Reference

fagfunksjoner package

Subpackages

Submodules

fagfunksjoner.fagfunksjoner_logger module

class ColoredFormatter(*args, colors=None, **kwargs)

Bases: Formatter

Colored log formatter.

Parameters:
  • args (Any)

  • colors (dict[str, str] | None)

  • kwargs (Any)

format(record)

Format the specified record as text.

Return type:

str

Parameters:

record (LogRecord)

silence_logger(func, *args, **kwargs)

Silences INFO and WARNING logs for the duration of the function call.

Return type:

Any

Parameters:
  • func (Callable[[...], Any])

  • args (Any)

  • kwargs (Any)

Module contents

Fagfunksjoner is a place for “loose, small functionality” produced at Statistics Norway in Python.

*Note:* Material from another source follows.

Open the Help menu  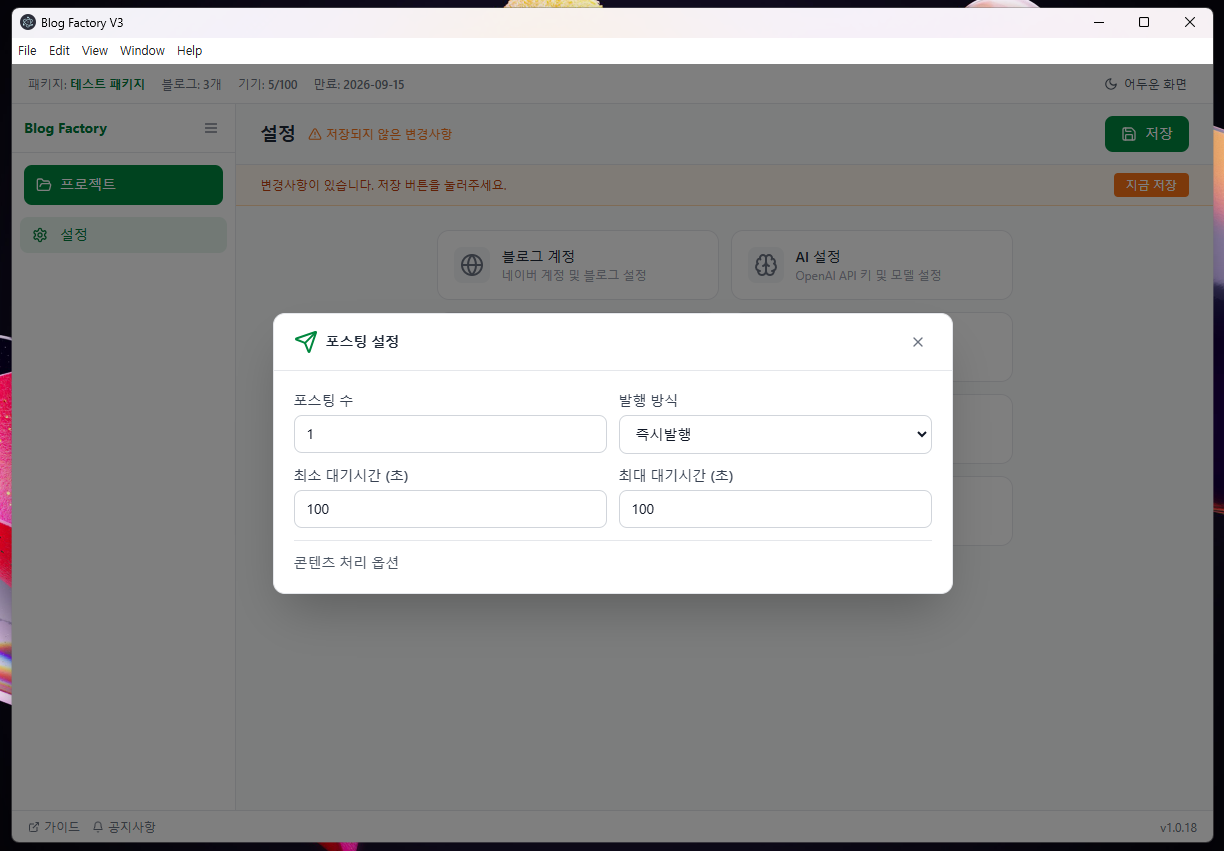[189, 50]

Often created by “fag”, not IT these are often small “helper-functions” that many might be interested in.

class ProjectRoot

Bases: object

Contextmanager to import locally “with”.

As in:

with ProjectRoot():
    from src.functions.local_functions import local_function

So this class navigates back and forth using a single line/”instruction”

static load_toml(config_file)

Looks for a .toml file to load the contents from.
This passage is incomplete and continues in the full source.